Currently, the rules for commencement of sports have been different for every school as the gradual return to practice is up to the individual school’s athletic director and before the week of Oct. 13 we were constricted to Phase 1: small practices where athletes were separated into “pods” of ten or less. Now however, we have moved into Phase 2 and are allowed to practice in socially distant groups of up to 50 three times a week, a big adjustment.
After months of not practicing it has been difficult to maintain the level of team comradery that is characteristic of Cross Country. Usually by fall, we as teammates are able to see each other every day for practice during the week and take early morning bus rides to our meets throughout the Conejo Valley. The challenge has been replicating the team atmosphere without being able to have much contact with each other.

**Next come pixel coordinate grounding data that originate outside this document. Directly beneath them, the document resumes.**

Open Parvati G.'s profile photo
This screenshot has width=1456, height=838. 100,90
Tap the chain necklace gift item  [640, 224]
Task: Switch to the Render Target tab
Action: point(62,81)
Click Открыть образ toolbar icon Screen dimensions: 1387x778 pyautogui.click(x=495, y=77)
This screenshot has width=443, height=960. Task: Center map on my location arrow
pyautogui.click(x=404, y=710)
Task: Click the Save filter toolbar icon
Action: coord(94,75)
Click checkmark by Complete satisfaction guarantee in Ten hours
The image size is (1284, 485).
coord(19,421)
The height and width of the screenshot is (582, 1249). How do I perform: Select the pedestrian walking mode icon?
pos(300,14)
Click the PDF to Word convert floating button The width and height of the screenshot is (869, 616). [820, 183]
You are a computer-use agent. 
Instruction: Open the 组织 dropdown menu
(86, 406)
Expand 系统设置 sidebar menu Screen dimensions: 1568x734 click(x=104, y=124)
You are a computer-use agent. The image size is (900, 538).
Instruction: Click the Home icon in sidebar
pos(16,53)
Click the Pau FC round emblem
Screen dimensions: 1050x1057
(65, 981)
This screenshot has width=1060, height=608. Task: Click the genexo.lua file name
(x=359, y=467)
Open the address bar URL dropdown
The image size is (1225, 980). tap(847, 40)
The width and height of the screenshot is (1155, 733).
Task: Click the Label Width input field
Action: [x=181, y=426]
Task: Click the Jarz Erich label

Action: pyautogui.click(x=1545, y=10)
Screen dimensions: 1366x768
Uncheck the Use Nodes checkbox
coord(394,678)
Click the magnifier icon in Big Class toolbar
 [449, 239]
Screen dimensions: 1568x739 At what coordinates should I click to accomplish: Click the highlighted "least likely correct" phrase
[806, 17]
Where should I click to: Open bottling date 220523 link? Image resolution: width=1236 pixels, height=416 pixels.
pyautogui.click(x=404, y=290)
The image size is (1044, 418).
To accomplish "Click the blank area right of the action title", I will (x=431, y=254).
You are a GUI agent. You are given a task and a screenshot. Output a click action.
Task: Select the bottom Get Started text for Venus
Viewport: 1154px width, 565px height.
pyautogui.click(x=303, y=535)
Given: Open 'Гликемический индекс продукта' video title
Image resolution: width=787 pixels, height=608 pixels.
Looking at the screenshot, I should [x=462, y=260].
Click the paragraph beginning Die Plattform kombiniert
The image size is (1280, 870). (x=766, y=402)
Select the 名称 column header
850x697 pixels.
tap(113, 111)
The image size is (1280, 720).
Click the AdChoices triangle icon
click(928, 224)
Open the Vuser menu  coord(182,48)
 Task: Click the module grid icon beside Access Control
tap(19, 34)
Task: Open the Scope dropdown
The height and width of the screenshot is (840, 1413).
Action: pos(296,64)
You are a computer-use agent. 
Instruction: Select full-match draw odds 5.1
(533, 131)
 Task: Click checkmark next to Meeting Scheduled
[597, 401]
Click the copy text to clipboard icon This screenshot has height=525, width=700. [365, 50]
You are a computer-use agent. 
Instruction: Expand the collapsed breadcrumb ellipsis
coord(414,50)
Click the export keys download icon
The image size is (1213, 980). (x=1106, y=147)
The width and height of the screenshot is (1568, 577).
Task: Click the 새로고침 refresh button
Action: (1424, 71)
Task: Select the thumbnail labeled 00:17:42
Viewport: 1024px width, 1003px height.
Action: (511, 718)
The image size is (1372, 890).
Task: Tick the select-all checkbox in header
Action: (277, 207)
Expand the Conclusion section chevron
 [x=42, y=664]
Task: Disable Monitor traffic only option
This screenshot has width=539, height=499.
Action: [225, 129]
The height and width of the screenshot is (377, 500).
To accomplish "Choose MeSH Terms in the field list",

As part of this mission, we all made the effort to join together for Zoom meetings every Monday at 3:30 p.m. and every Thursday and Friday at 2:40 p.m. during Phase 1. Outside of our team meetings on Zoom we tried to maintain small groups and get together in person every few days.
This made the transition to socially distanced team practices not as jarring. Even with social distancing and mask wearing rules, we still look forward to these practices as a crucial part of our week.
In these small groups we have been fortunate enough to come across virtual competitions. We have managed to all compete, whether or not we were all actually present as a team. We could race anywhere we wanted, as long as it was posted for the virtual meet as a race result. This gave us back some of that feeling of competition that we so desperately craved.
Despite the continuing COVID restrictions, returning to campus has made a big impact on improving our team dynamic. Hopefully, the Phase 2 transition continues to go smoothly as we move closer to real competition, scheduled for this January.